Indeed, in Richardson's six-month review, supervisor Fred Lenzser wrote that colleagues "view him as a prima donna who doesn't want to do the grunt work." Lenzser, a chief deputy district attorney, also noted that Richardson's courtroom practices had drawn complaints from Judge Henry Kantor, who accused Richardson of making improper comments about a defendant in court, and Judge Dorothy Baker, who reported that after she ruled against him in a case, Richardson replied, "Did you read it?"
In December 1994, defense lawyers accused Richardson of prosecutorial misconduct on two separate occasions, and both times judges ruled that the prodigy had screwed up.
In one instance, Judge Julie Frantz made an official finding that Richardson was "extremely negligent" in a case in which he told a jury how a police officer would testify, even though he should have known the cop was on vacation and could not make the trial.

Challenge A:
According to the excerpt about Richardson's work as a prosecutor, who wrote his six-month review?

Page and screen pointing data
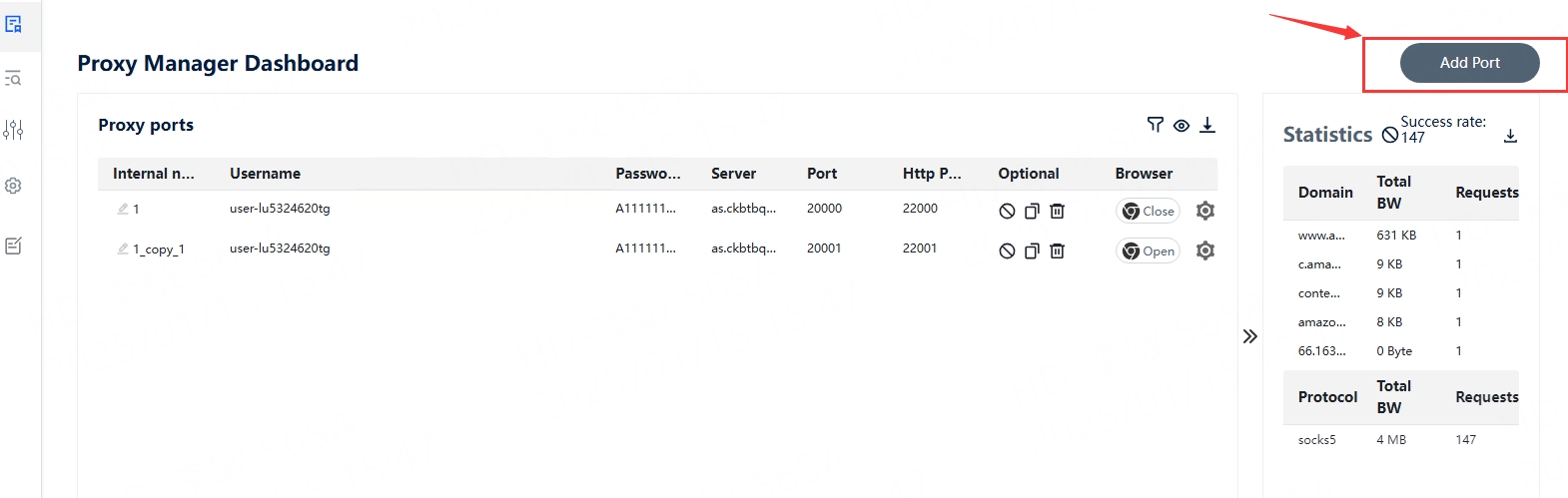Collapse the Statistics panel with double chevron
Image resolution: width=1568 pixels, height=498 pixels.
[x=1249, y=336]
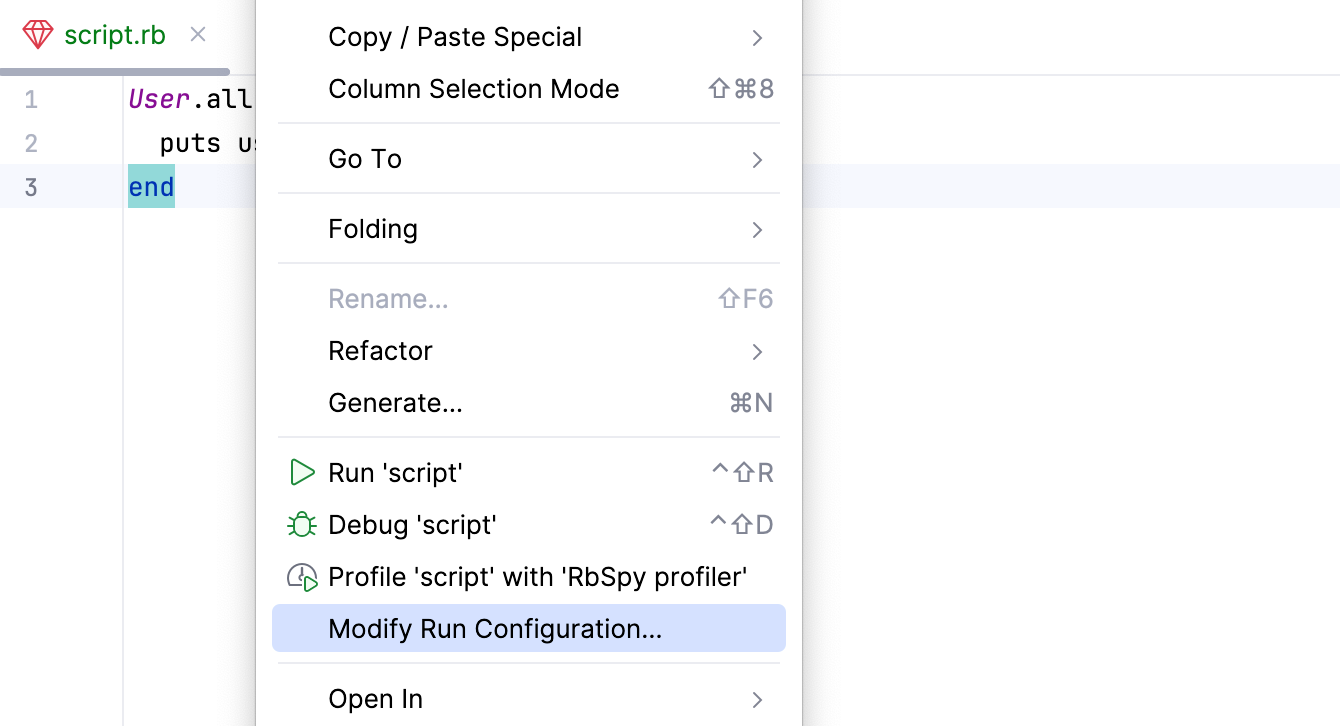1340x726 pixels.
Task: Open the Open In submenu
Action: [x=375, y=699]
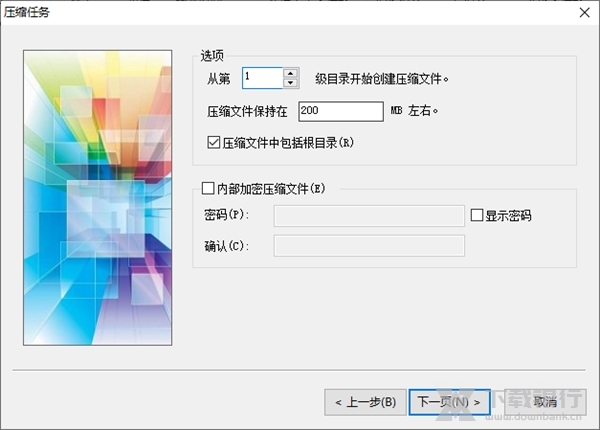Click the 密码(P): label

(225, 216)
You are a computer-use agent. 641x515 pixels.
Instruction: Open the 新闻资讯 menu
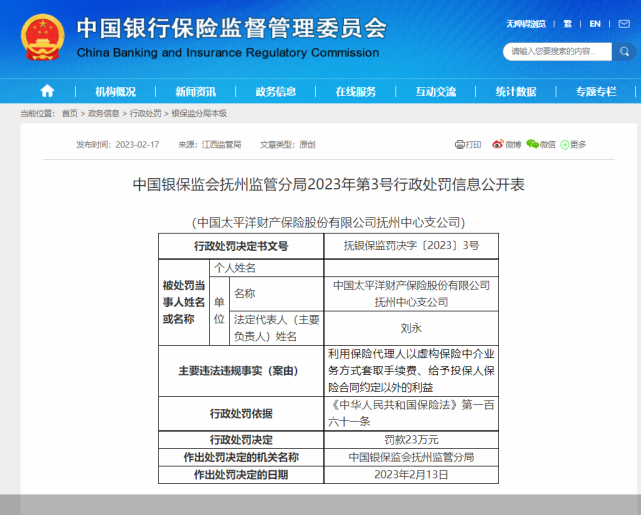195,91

Challenge B:
Repeat all of the page and screen pointing entries above word for word, leaving out the pictures.

Correct output A:
Fred Lenzser, a chief deputy district attorney.

Correct output B:
Collapse the Statistics panel with double chevron
Image resolution: width=1568 pixels, height=498 pixels.
[x=1249, y=336]
1340x726 pixels.
Task: Open the Open In submenu
Action: [x=375, y=699]
Click the 密码(P): label

(225, 216)
You are a computer-use agent. 641x515 pixels.
Instruction: Open the 新闻资讯 menu
195,91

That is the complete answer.